Она кивнула и дотронулась до воротника своего платья.
— Просто… просто им вредно испытывать такое слишком долго. Это опустошает.
Внизу, в зале, аплодисменты потихоньку начали стихать. Все снова смотрели на сцену, на разноцветные огни. И тогда Лютер сходу выдал им исступленную версию «За тобой уже пришли»,[12]которая под его гитарой получилась мучительным ревом после трехдневного кокаинового угара, но зал стоял, как стадо коров, и не шевелился.
Убедившись, что «Пиксис» никого не пронимают, он попробовал Ника Кейва, потом перешел к «Найн инч нейлс», но ничто, похоже, было не в силах вывести зал из оцепенения. Сыграв последний мощный, нервный перебор, Лютер на середине риффа прекратил терзать «Мистера Саморазрушение».[13]
У нас за спиной барабанщик сделал еще несколько вялых ударов, потом тоже бросил это дело и встал из-за установки. Мы вчетвером стояли посреди сцены, как идиоты — спасибо Мэки, только что с блеском угробившему специальное выступление-сюрприз к Хэллоуину и собственную жизнь заодно.
Лютер бросил отчаянный взгляд на Карлину и кивнул в сторону кулис:
— Давай выкатим пианино.
Она помотала головой.
— Давай, исполни им какую-нибудь вонючую печальную балладу и дело с концом! Теперь им все равно больше ничего не полезет!
— Хорошо, — сказала она после долгого молчания. — Хорошо, выкатывайте!
Лютер и барабанщик выволокли из-за кулис старое пианино и выдвинули его на середину сцены. Из-под отслоившейся фанеровки на боках инструмента полосами проступало светлое дерево.
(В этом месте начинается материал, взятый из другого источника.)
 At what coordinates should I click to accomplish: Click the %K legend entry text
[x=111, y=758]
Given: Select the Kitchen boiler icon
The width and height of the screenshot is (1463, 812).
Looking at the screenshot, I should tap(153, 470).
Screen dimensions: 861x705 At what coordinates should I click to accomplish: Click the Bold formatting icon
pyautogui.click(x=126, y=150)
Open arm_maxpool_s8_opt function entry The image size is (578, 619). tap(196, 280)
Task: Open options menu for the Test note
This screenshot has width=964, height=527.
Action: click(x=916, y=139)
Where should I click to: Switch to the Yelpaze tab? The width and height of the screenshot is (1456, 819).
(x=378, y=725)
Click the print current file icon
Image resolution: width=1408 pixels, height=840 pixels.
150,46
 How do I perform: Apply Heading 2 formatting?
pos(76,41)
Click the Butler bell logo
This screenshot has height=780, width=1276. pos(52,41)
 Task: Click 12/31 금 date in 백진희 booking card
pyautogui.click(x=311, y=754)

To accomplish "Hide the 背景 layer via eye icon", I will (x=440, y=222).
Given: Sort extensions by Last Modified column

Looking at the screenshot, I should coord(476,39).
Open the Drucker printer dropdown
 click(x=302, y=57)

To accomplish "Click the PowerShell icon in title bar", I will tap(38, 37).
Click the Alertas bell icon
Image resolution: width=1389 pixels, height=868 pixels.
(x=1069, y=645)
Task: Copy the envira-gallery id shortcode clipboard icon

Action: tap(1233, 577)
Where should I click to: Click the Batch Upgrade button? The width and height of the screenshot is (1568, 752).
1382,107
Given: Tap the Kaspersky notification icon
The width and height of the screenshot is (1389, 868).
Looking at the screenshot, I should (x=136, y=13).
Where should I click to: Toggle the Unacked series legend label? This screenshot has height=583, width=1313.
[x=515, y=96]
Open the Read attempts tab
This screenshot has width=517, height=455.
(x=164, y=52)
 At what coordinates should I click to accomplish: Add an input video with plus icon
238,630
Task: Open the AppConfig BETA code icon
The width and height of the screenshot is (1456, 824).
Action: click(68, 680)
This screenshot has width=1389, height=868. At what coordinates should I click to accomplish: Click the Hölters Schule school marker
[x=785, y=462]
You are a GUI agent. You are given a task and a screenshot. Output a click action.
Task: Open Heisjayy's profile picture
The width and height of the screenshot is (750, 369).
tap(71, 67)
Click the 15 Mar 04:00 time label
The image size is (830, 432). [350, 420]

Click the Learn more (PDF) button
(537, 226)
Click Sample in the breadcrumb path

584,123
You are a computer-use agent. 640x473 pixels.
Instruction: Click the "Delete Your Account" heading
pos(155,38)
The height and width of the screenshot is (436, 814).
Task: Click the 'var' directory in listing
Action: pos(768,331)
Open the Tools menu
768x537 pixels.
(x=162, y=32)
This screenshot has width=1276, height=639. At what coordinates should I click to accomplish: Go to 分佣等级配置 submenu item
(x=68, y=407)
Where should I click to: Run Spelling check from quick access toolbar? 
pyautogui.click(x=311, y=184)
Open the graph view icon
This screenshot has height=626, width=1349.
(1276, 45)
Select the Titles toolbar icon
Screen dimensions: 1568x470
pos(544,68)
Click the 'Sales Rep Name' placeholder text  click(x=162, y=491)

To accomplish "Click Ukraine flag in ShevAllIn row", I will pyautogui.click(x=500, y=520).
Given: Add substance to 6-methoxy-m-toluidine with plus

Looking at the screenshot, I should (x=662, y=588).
Карлина отбросила волосы за плечо и села на табурет. Взметнув руки, она опустила пальцы на клавиши. Взяла первую ноту.
Она выбрала песню Леонарда Коэна. Конечно, я знал ее, хотя никогда не знал такой. Сейчас она не была ни горькой, ни циничной. Она была безнадежной.
Пианино было без микрофона, но это не имело никакого значения. Звуки лились в зал, резкие, пронзительные. Карлина закончила вступление и перешла к первому куплету, воцарилась мертвая тишина. Ее голос причинял боль. Она кричала, рыдала и шептала «аллилуйя»,[14]но ни разу не пропела это слово.
Внизу, в зале, зрители стали протягивать к друг другу руки, обниматься, соединяться в цепи. В первом ряду какая-то девочка с беспорядочно обкромсанными волосами и пирсингом по всему лицу рыдала так, что текли сопли. Ее накрашенные глаза выглядели загадочно и пугающе, а губы тряслись, как у ребенка.
Карлина лупила по клавишам и давила на аккорды, но голос ее звенел высоко и чисто, рассказывая о чем-то большем, чем боль быть отвергнутым, использованным. Она пела о том, что когда ты любишь, любовь может разобрать тебя на части, спустить с тебя кожу и раскрыть твое сердце, но тебе придется с этим смириться, как бы ни было больно.